# [Deine Aufgaben]
1/ Bitte entnimm dem Text über Dorothee Sölle wortgetreu den Abschnitt, der mit „Bald waren die“ beginnt und bis „1972 beendet wurde.“ reicht.
2/ Übersetze aus dem Text über Dorothee Sölle den Satz „Nach zwei Jahren wechselte sie an die Universität Köln.“ ins Englische.
3/ Schreib, wie der Text über Dorothee Sölle nach seinem letzten Satz weitergeht.

# [Bereitgestellter Text]

Dann nahm Dorothee Sölle doch wieder eine feste Stelle an, als Assistentin am Philosophischen Institut der Technischen Hochschule in Aachen. Nach zwei Jahren wechselte sie an die Universität Köln. 1965 erschien ihr erstes grundlegendes theologisches Buch, das durch den Untertitel als Provokation empfunden wurde: „Stellvertretung – Ein Kapitel Theologie nach dem Tode Gottes“. In dem 200-seitigen Buch wird dieser Untertitel präzisiert. Für Dorothee Sölle ist der allmächtige Gott tot. Aber von nun an wurde das Schlagwort „Gott ist tot“ von ihren Kritikern und Gegnern mit Dorothee Sölle in Verbindung gebracht.[12]

 

Das politische Nachtgebet

 

1967 fanden sich evangelische und katholische Christinnen und Christen im Kölner Raum zu einem Freundeskreis zusammen, darunter der Benediktinermönch Fulbert Steffens­ky, Marie Veit und Dorothee Sölle. Ging es zunächst um theologische Fragen im engeren Sinne, traten bald politische Themen stärker in den Vordergrund, vor allem der Vietnamkrieg. 1968 wollte der Kreis beim Ka­tholikentag in Essen stärker an die Öffentlichkeit treten und meldete eine Ver­an­staltung zur Situation in der Tschechoslowakei (Stichwort: „Prager Frühling“) an. Die Veranstalter des Katholikentages waren bereit, die Veranstaltung ins Programm aufzunehmen, aber nur spätabends. Deshalb fand das „Nachtgebet“ erst um elf Uhr abends in einer katholischen Kirche statt und wurde trotzdem von zahlreichen Menschen besucht. Dorothee Sölle hat den Ablauf dieses und der weiteren „Nachtgebete“ so beschrieben: „Es handelte sich dabei um politische Information, um ihre Konfrontation mit biblischen Texten, eine kurze Ansprache, Aufrufe zur Aktion und schließlich die Diskussion mit der Gemeinde. Information, Meditation und Aktion sind d­ie Grund­ele­mente aller folgenden Nachtgebete geblieben.“[13]

 

Bald waren die „Politischen Nachtgebete“ eine regelmäßige Veranstaltung, von der katholischen Amtskirche attackiert und von vielen Persönlichkeiten wie dem Schriftsteller Heinrich Böll vehe­ment unterstützt. Die allmähliche Auflösung der Gruppe führte dazu, dass die Reihe der „Poli­tischen Nachtgebete“ 1972 beendet wurde.

# [Bereitgestellte Daten]
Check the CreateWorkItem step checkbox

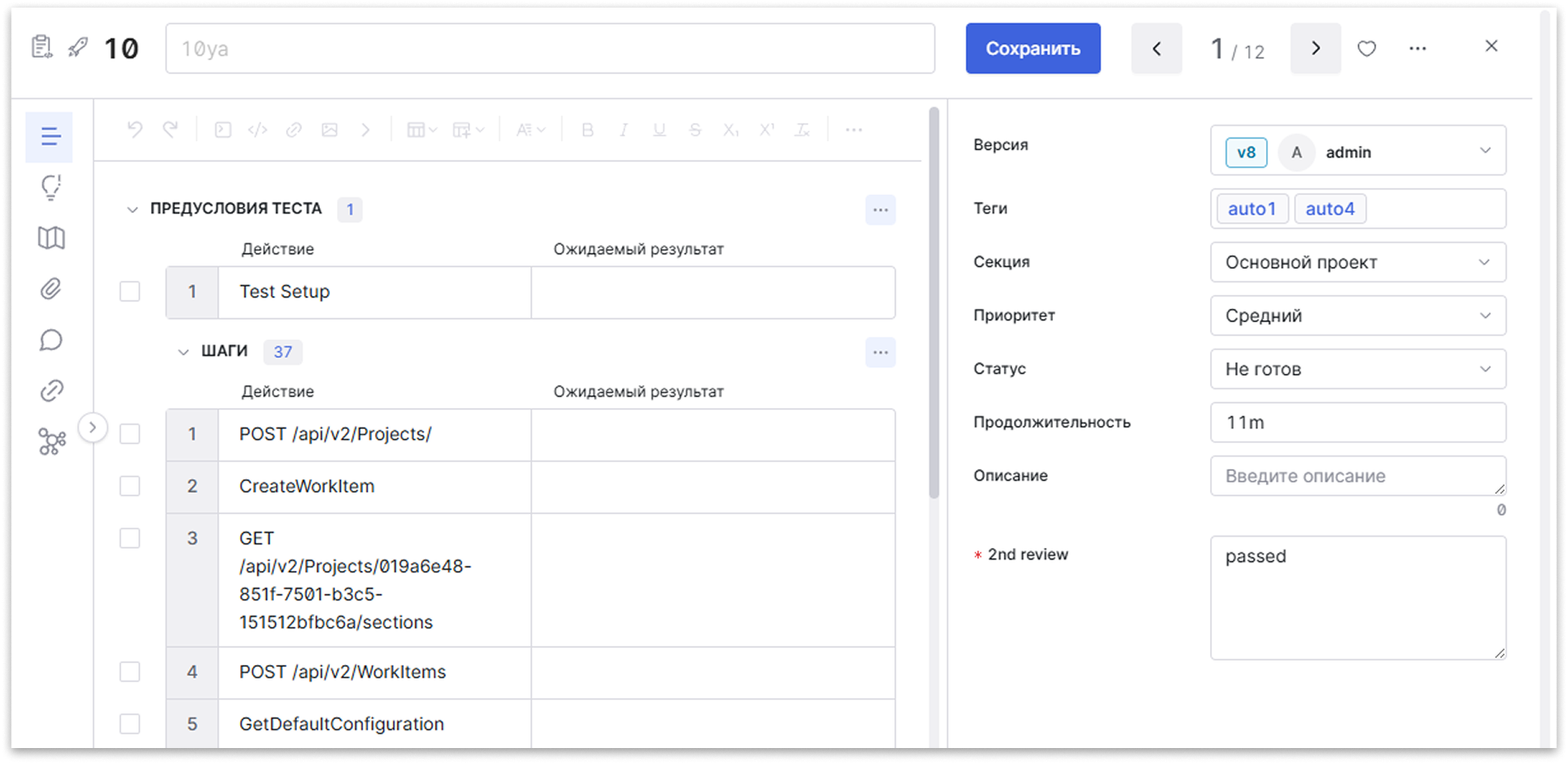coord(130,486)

...

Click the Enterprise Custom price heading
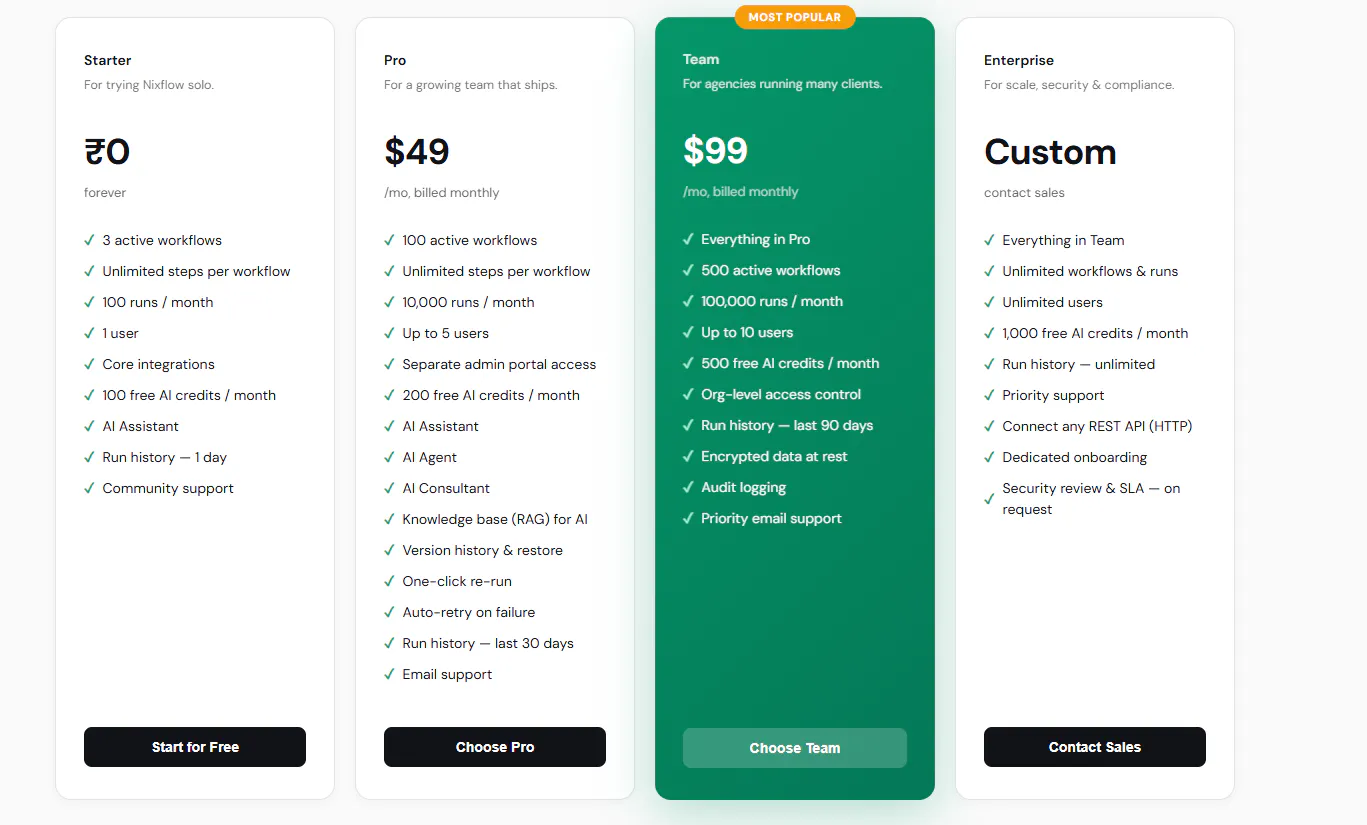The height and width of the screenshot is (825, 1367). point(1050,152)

# [Lösungen]
1/
Bald waren die „Politischen Nachtgebete“ eine regelmäßige Veranstaltung, von der katholischen Amtskirche attackiert und von vielen Persönlichkeiten wie dem Schriftsteller Heinrich Böll vehe­ment unterstützt. Die allmähliche Auflösung der Gruppe führte dazu, dass die Reihe der „Poli­tischen Nachtgebete“ 1972 beendet wurde.

2/ After two years, she moved to the University of Cologne.

3/
 

Lernende und Lehrende der weltweiten Ökumene

 

In dieser Zeit stand Dorothee Sölle im Gespräch mit bedeutenden Denkern wie Martin Buber, Kurt Marti, Heinrich Böll – und Fulbert Steffensky, den sie 1969 heiratete. 1970 wurde ihr gemeinsames Kind Mirjam geboren. Trotz der zusätzlichen Belastung als Mutter stellte Dorothee Sölle ihre Habilitationsschrift über das Verhältnis von Theologie und Dichtung nach der Aufklärung fertig. Aber der öffentliche Vortrag und das Prüfungsgespräch führten zum Eklat. Vor allem wegen ihrer unbequemen Auffassungen bestand sie die Prüfung nicht und musste sie nach einem Vierteljahr wiederholen, diesmal erfolgreich. Aber der Vorgang ließ bereits ahnen, dass der frisch Habilitierten die Türen zur akademischen Welt in Deutschland nicht offenstanden, sondern fest verriegelt blieben. Nie wurde die international bekannte Theologin auf einen Lehrstuhl einer deutschen Universität berufen. 1994 erhielt sie wenigstens von der Universität Hamburg eine Ehrenprofessur.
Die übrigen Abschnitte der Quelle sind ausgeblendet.